- _Exercise set_:
1. Answer each question about the passage on the offense–defense balance, one answer per line.
(a) How is the offense–defense balance often measured?
(b) From which work does the post borrow its definition of the offense–defense balance?
(c) What debate gives the concept its relevance to AI?
2. Decide whether each statement agrees with the passage on the offense–defense balance. Answer yes or no, and quote the words that decide it.
(a) The passage presents a single agreed definition of the offense–defense balance.
(b) In the post's definition, both the attacker and the defender have access to capability C.
(c) Access to a capability can take the form of direct access to a model's weights.

- _Passage to read_:
————

Widespread access to defense-dominant technologies can still increase risk.
Or otherwise be suboptimal policy.
A hot topic in the current AI policy discourse is the offense–defense balance of specific AI models or capabilities.1 While there are many definitions of the offense–defense balance,2 it generally refers to “the relative ease of carrying out and defending against attacks,”3 often as measured by the ratio of resources between defenders and attackers.4
For the purposes of this post, we can borrow from Garfinkel & Dafoe (2019) and define the offense–defense balance of some AI capability C as “the ratio of the defender’s investment to the minimum offensive investment that would allow the attacker to secure some expected level of success,”5 when both the attacker and the defender have access to C. We can say that C is defense-dominant if, once both attacker and defender gain access to C, the defender needs to invest fewer resources to successfully defend against an attacker with a constant investment level (relative to the amount the defender would have needed to invest before both had access to C).
The reason the concept has relevance to AI is the debate over how widely accessible certain AI systems ought to be, whether in the form of ability to use systems with C or direct access to the weights of some model M that has capability C.6 If C is defense-dominant, by definition defenders with C will need to invest less to defend against attackers with access to C.

————

- _Dataset excerpts_:
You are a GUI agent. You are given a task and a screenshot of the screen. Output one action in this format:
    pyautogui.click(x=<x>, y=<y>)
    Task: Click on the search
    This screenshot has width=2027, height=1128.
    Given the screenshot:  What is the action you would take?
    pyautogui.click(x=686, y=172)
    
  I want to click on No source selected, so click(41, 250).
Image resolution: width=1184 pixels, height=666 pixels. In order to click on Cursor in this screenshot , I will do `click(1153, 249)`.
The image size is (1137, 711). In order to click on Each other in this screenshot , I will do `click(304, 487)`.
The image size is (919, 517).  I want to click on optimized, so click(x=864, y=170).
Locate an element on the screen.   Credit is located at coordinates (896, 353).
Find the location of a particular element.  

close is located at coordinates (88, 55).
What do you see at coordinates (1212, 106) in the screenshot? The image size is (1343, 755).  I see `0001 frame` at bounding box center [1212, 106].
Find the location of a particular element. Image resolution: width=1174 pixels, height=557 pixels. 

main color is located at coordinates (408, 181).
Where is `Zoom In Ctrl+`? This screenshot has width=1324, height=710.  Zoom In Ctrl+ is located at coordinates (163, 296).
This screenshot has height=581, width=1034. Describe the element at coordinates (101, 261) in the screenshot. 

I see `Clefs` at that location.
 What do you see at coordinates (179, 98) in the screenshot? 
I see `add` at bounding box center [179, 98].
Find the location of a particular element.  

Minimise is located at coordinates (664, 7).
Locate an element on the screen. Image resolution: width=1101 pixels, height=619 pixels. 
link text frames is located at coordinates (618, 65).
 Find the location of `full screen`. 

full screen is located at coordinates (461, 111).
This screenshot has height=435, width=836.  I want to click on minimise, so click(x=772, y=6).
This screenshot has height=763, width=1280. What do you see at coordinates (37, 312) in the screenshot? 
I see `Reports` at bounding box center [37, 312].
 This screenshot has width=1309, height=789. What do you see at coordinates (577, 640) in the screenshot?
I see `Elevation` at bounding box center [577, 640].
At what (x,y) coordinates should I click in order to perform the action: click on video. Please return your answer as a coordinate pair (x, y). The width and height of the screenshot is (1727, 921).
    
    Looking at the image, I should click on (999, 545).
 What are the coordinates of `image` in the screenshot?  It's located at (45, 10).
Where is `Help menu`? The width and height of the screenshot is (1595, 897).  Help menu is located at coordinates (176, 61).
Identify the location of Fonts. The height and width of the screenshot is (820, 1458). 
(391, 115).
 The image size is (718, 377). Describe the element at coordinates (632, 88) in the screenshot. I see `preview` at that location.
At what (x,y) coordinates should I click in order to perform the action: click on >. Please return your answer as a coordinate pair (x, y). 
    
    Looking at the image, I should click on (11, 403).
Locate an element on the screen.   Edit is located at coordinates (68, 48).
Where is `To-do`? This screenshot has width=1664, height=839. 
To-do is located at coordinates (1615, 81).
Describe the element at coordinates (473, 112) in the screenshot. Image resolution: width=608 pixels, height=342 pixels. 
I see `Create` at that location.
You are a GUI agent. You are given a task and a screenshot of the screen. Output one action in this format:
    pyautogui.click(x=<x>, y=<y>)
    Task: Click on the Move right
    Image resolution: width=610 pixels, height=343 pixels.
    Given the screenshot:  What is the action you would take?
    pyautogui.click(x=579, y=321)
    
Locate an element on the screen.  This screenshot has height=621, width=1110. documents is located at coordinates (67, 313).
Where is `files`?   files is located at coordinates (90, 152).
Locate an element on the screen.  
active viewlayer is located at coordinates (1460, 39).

————

- _Responses to the exercise_:
1.
(a) By the ratio of resources between defenders and attackers.
(b) Garfinkel & Dafoe (2019).
(c) The debate over how widely accessible certain AI systems ought to be.

2.
(a) No: "While there are many definitions of the offense–defense balance"
(b) Yes: "when both the attacker and the defender have access to C"
(c) Yes: "direct access to the weights of some model M that has capability C"